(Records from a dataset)
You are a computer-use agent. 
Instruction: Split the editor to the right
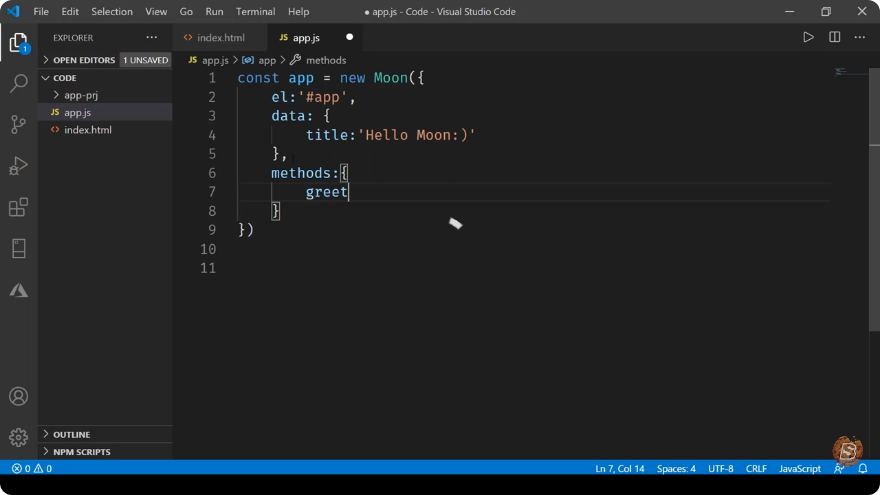pos(835,38)
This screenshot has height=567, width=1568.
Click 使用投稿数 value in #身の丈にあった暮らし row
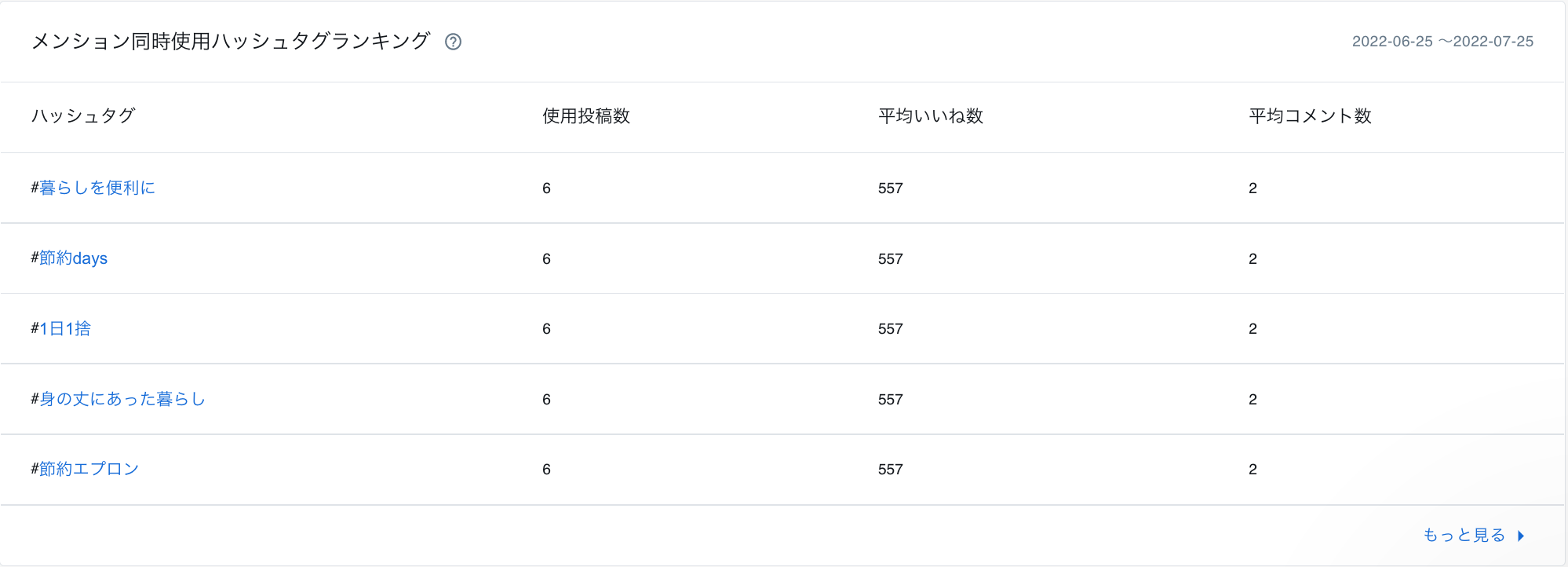[x=546, y=400]
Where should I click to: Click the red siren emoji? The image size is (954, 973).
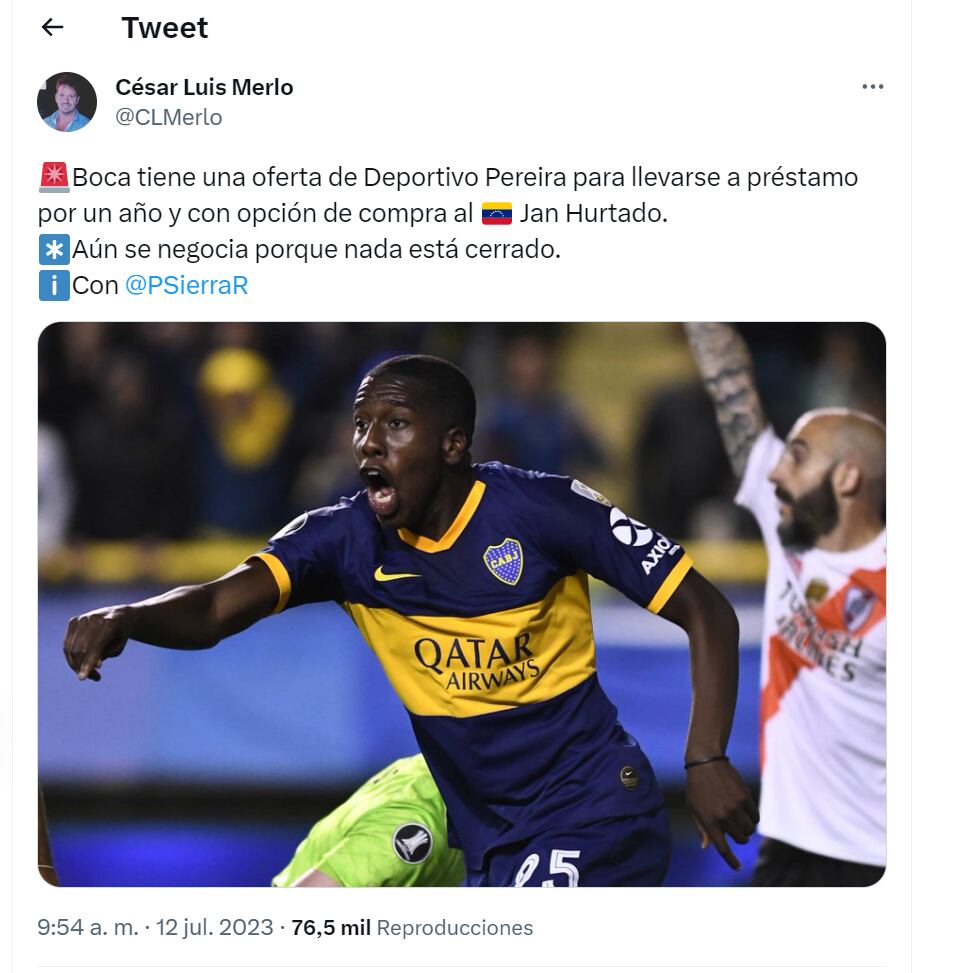click(54, 177)
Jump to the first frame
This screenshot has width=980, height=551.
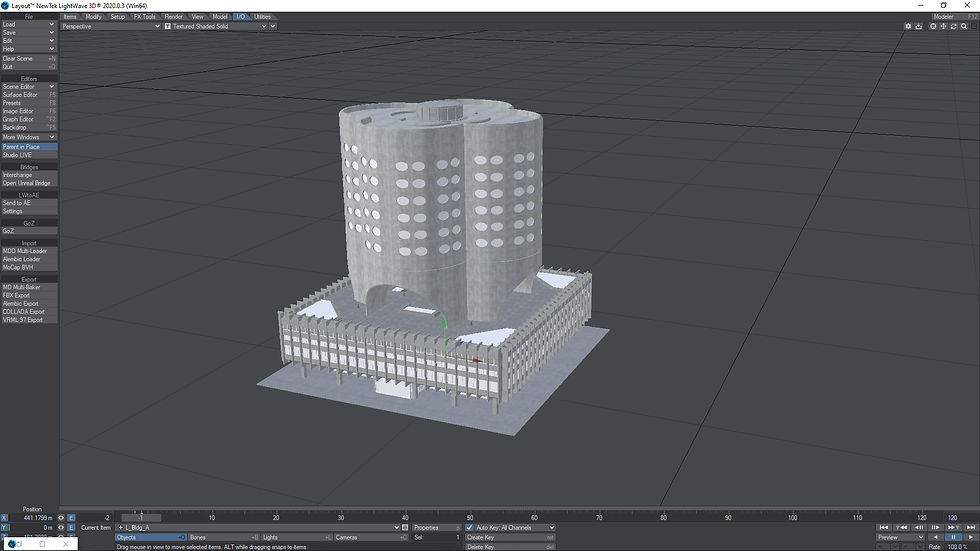point(884,527)
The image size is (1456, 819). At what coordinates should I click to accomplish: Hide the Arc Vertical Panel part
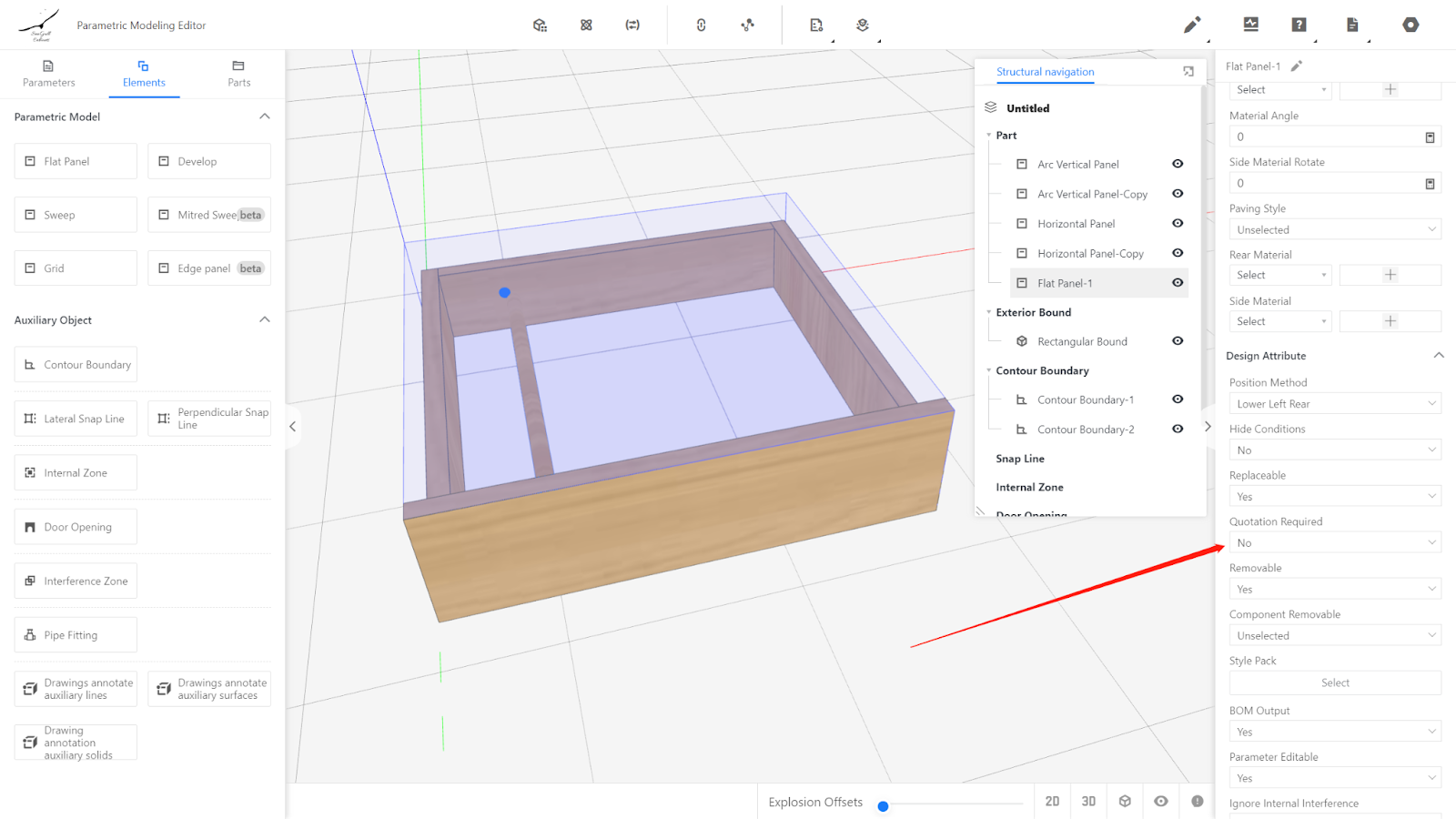(x=1178, y=164)
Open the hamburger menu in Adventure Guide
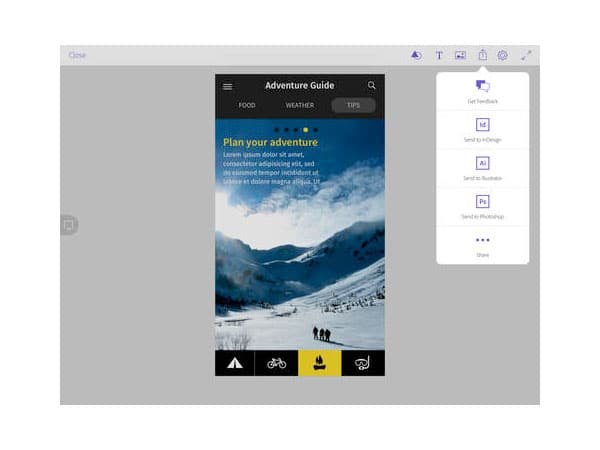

- [Task directions] Quote verbatim every line starting at the line that contains "This screenshot has height=567, width=1568." and ending with the last line of the records; omit all pictures.

- [Your solution]
This screenshot has height=567, width=1568.
Click 使用投稿数 value in #身の丈にあった暮らし row
[x=546, y=400]
Where should I click to: Click the red siren emoji? The image size is (954, 973).
click(54, 177)
Jump to the first frame
This screenshot has width=980, height=551.
point(884,527)
The image size is (1456, 819). At what coordinates should I click to accomplish: Hide the Arc Vertical Panel part
(x=1178, y=164)
Open the hamburger menu in Adventure Guide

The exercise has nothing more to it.